Ducey calls special session on opioid crisis

Gov. Doug Ducey’s speech at a press conference Monday was followed by statements from Arizona congressional leaders from both parties in support of the state’s efforts to address opioid abuse. (Photo by Jenna Miller/ Cronkite News)

PHOENIX – Gov. Doug Ducey on Monday called a special legislative session to battle the opioid epidemic in Arizona, asking lawmakers to fund and expand healthcare.

The governor, under what he calls the Arizona Opioid Epidemic Act, is asking lawmakers to dedicate $10 million to improving health care access for uninsured or underinsured Arizonans, increase access of the overdose-reversal drug Naloxone and introduce a Good Samaritan law to encourage people to call 911 if they see someone suffering from an opioid overdose.

“Our plan is based on data and medical research,” said Ducey, flanked by Arizona legislators at the Capitol. “We worked closely with lawmakers of both parties who brought forward meaningful ideas that are included in the final package. Because of our work together, this proposal improved.”

The session, which started Monday afternoon, could send a bill to the governor’s desk by the end of the week, according to Patrick Ptak, a governor’s spokesman.

Janice Morrison knows addiction intimately: Her son, Brett, started using opioids after a snowboarding accident, leading to years of heroin addiction. Now, Brett is about to celebrate two years of sobriety. He works with addicts and speaks publicly about his experience with addiction. But for Morrison, the work isn’t done. She has spent the past few years fighting for a Good Samaritan law.

Legislation for a Good Samaritan law to protect bystanders from prosecution had been proposed in previous session but never made it out of the Legislature.

“It’s absolutely archaic that we don’t have it,” said Morrison, who did not attend Ducey’s announcement but said a special session is overdue. “We’re one of 10 states in the country that don’t have this.”

She reflects on a friend of her son who overdosed and died in a room full of people afraid to call 911.

“This should have been done ages ago,” she said.

The Arizona Department of Health Services said a survey of mainly health care professionals found that nearly 75 percent believe enacting a Good Samaritan law should be a top priority to alleviating the opioid crisis.

The past six months have been particularly deadly, according to the Department of Health Services. From June 15, 2017, to last week, 812 Arizonans died of suspected opioid overdoses.

Ducey addressed the human cost of the crisis in his State of the State earlier this month.

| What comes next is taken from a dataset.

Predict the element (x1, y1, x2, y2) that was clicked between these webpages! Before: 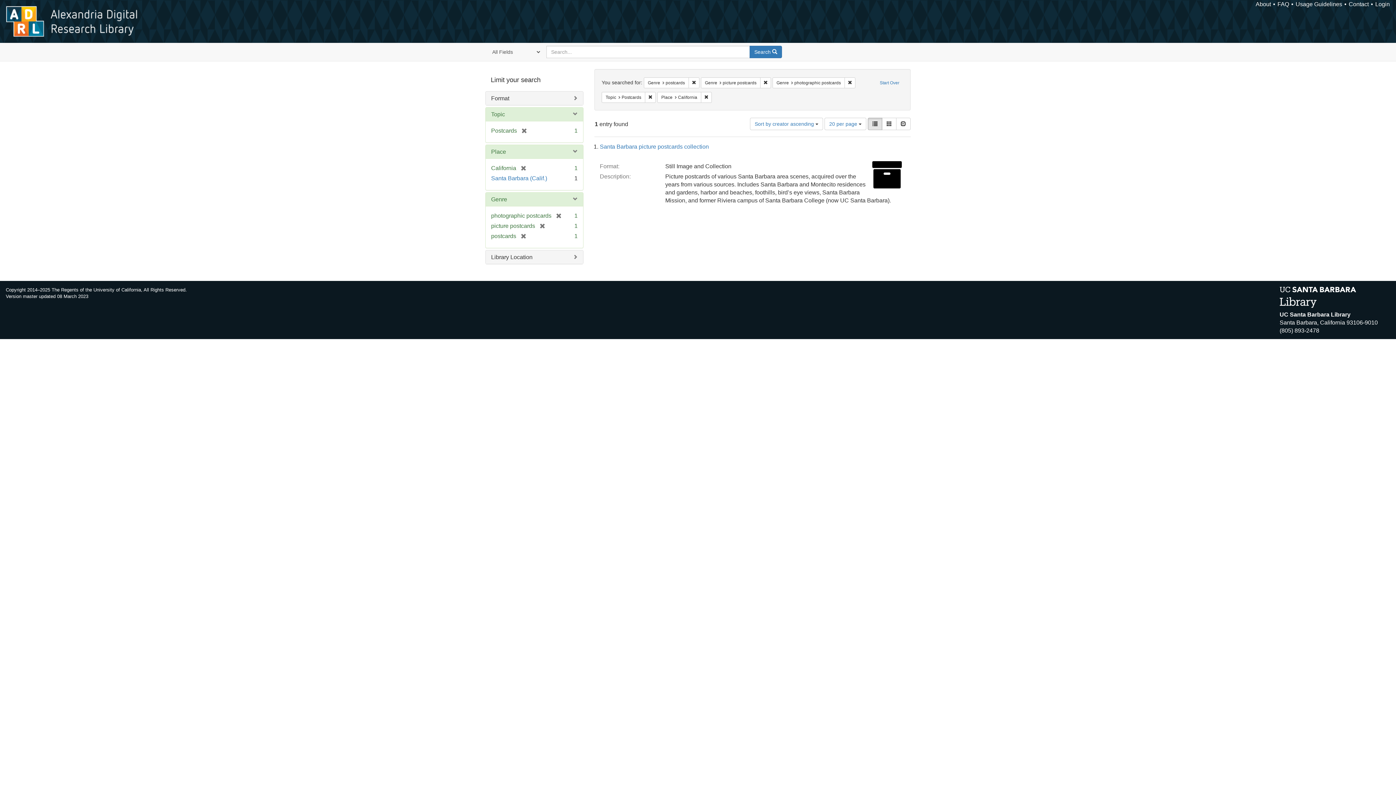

“Families, marriages and lives torn apart, tragically and unexpectedly because of a potent drug, misprescribed, overprescribed – and then before you know it, it’s too late,” Ducey said. “There’s no turning back.”

Senate President Steve Yarbrough, Senate Minority Leader Katie Hobbs, Speaker of the House J.D. Mesnard, House Minority Leader Rebecca Rios and health officials attended Monday’s announcement of the special session.

“While this bill is a thoughtful and thorough first step toward conquering the epidemic of opioid addiction in Arizona, we cannot and must not stop here,” Hobbs said. “We won’t win this battle with one bill, so it’s critical that we build upon this over the years ahead to identify and address the system that causes addiction.”